[What you should do] Below are the records; print exactly the lines from the one with "Image resolution: width=985" through the last, both included, and leave the pictures out.

[Stored data]
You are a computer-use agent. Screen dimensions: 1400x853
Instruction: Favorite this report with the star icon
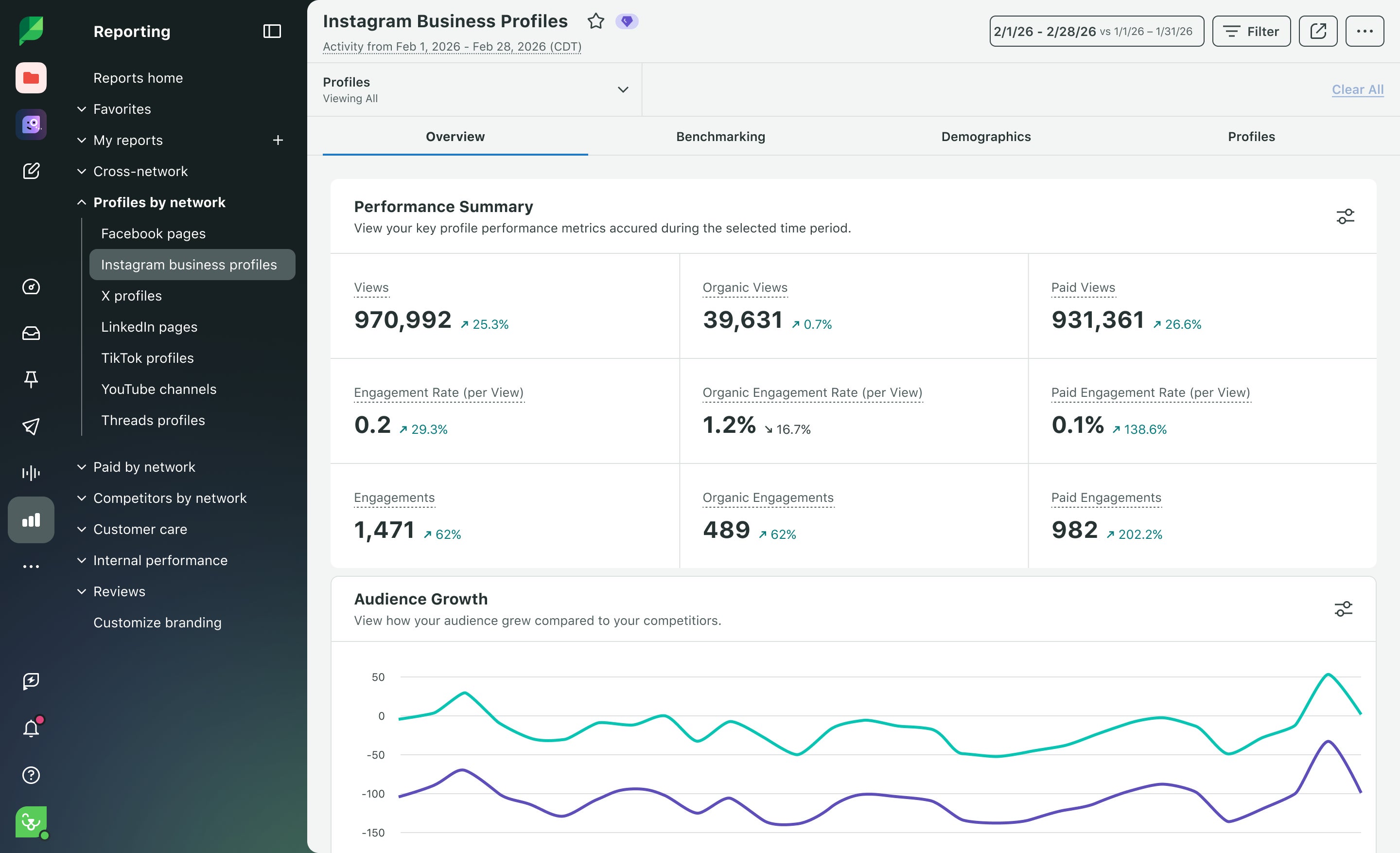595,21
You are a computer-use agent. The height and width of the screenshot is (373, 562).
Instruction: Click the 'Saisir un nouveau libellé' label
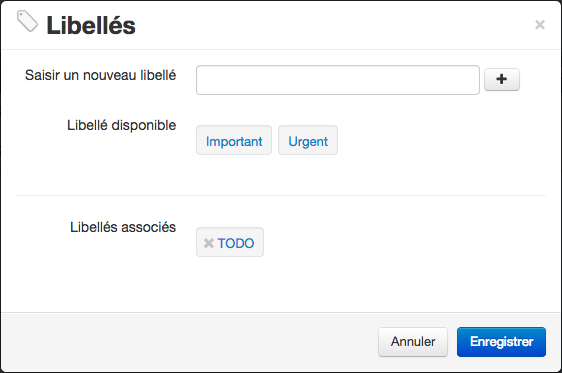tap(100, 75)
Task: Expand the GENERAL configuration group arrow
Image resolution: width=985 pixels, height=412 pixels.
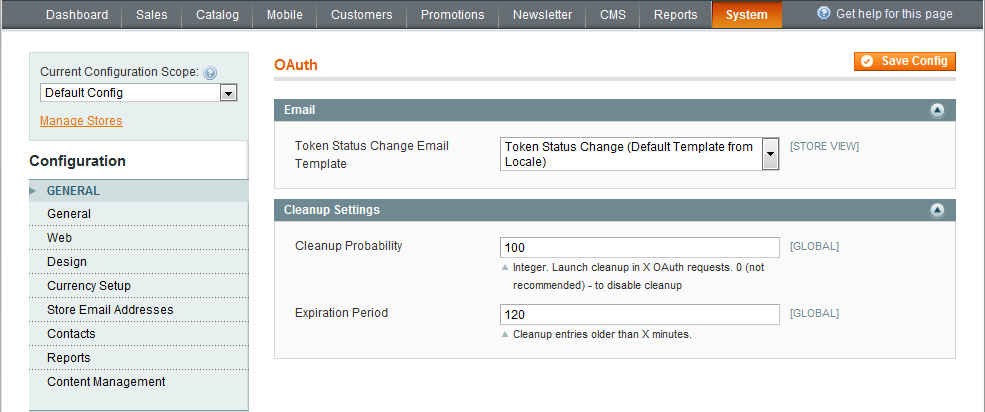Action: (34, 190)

[Task result]
Image resolution: width=985 pixels, height=412 pixels.
Action: (34, 190)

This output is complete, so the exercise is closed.